Again, Channel 4 presented the Riley paper as if it were scientific fact, and did not even subject it to a basic critical analysis: 1.7 million deaths would amount to an infection fatality rate of at least 2.6 per cent (assuming everyone in the country caught the disease) and 3.2 per cent (if 8 in every 10 people caught it). That is way higher than has been measured anywhere.

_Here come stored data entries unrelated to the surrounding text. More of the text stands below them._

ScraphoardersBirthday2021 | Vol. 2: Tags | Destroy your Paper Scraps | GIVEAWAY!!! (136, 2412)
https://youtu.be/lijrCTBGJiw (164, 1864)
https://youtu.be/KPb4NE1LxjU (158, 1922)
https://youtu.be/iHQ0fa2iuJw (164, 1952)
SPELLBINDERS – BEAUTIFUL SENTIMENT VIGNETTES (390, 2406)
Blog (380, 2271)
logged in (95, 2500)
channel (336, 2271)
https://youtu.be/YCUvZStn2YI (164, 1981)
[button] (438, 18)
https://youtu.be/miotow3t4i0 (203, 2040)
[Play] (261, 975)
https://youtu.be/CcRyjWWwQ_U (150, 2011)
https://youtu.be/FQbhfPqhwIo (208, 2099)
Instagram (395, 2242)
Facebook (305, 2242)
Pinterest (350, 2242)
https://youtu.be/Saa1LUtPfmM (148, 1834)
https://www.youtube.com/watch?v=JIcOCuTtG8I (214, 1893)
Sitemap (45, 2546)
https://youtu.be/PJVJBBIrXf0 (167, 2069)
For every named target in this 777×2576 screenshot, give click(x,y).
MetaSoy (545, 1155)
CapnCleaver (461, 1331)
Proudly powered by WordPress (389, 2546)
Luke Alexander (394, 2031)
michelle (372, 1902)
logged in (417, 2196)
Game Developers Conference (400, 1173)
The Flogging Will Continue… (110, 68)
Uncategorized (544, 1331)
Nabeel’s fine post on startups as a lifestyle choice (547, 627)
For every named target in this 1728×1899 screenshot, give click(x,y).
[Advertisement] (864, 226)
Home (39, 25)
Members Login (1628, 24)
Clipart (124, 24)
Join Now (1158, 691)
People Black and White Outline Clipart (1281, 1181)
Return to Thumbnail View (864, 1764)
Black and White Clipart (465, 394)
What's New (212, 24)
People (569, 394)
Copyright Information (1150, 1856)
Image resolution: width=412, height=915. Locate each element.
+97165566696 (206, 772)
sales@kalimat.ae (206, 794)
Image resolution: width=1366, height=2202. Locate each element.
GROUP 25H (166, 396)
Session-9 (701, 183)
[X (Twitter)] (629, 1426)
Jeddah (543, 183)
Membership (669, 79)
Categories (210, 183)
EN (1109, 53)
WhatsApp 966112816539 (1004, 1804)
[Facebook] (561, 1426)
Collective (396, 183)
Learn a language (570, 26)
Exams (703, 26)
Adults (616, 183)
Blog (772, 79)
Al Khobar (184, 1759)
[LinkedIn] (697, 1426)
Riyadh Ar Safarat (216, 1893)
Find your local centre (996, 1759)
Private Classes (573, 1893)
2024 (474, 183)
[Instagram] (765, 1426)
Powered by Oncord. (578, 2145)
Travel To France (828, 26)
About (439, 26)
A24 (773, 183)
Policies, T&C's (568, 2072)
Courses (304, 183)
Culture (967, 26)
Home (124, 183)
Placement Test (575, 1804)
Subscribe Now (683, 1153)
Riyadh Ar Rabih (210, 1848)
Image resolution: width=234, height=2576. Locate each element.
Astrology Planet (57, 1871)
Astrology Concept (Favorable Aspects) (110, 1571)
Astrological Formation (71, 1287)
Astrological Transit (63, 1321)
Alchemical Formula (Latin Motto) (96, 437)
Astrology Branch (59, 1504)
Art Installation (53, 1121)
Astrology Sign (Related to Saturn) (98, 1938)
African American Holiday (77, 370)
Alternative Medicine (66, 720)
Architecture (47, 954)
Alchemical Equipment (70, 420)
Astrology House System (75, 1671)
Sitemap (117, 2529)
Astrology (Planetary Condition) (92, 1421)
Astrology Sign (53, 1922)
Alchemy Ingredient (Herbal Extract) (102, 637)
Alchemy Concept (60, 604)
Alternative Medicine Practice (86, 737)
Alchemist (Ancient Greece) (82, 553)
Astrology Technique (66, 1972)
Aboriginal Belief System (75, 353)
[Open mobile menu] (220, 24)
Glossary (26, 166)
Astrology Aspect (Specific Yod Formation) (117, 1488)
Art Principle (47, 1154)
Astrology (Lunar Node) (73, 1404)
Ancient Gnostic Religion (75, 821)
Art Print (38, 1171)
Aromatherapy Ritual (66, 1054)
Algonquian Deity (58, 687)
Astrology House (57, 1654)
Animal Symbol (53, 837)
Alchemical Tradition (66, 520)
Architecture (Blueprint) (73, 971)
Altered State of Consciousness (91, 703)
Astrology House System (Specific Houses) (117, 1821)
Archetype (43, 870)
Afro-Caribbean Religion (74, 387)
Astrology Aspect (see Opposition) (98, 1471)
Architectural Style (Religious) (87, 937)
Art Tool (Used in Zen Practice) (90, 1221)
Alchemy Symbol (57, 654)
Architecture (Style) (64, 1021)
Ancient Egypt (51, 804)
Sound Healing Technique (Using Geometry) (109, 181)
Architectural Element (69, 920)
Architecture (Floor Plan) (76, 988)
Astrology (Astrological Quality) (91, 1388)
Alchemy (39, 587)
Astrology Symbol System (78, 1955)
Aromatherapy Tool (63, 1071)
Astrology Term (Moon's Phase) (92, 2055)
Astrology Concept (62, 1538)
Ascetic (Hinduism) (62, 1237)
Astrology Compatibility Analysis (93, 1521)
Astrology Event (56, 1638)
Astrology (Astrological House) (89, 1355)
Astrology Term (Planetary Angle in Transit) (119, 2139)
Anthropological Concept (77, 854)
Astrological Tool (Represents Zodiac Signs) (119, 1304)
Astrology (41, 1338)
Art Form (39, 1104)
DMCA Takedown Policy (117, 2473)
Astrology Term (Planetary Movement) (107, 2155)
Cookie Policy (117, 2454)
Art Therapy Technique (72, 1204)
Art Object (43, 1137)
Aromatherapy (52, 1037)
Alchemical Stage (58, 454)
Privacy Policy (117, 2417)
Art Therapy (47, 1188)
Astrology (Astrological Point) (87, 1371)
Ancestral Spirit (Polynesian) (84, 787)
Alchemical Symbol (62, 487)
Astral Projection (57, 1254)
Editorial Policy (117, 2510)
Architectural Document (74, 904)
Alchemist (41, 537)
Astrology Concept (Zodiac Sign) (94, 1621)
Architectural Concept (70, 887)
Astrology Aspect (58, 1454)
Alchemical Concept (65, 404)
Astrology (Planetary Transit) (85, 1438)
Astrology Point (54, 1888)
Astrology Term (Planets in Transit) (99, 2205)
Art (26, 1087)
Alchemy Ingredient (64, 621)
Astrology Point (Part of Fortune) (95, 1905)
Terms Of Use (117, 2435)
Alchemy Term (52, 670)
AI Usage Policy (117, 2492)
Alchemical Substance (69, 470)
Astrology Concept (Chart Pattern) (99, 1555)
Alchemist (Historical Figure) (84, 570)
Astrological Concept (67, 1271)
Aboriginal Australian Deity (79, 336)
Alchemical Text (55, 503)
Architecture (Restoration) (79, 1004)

So why is Channel 4 News dragging up an old paper and not even asking basic questions about it? All through the Covid-19 crisis we have been poorly served by broadcasters, who have leapt on every hyperbolic paper or statement by Imperial College without looking more widely at the scientific evidence. That wider evidence varies massively and shows just how uncertain the forecasts have been – making it hugely difficult for the government, which must balance all kinds of interests. As the Prime Minister said at today’s briefing, it is too early – midway through the epidemic – to be able to work out what would have been the best course of action. This is going to take a lot more than a few words from Neil Ferguson.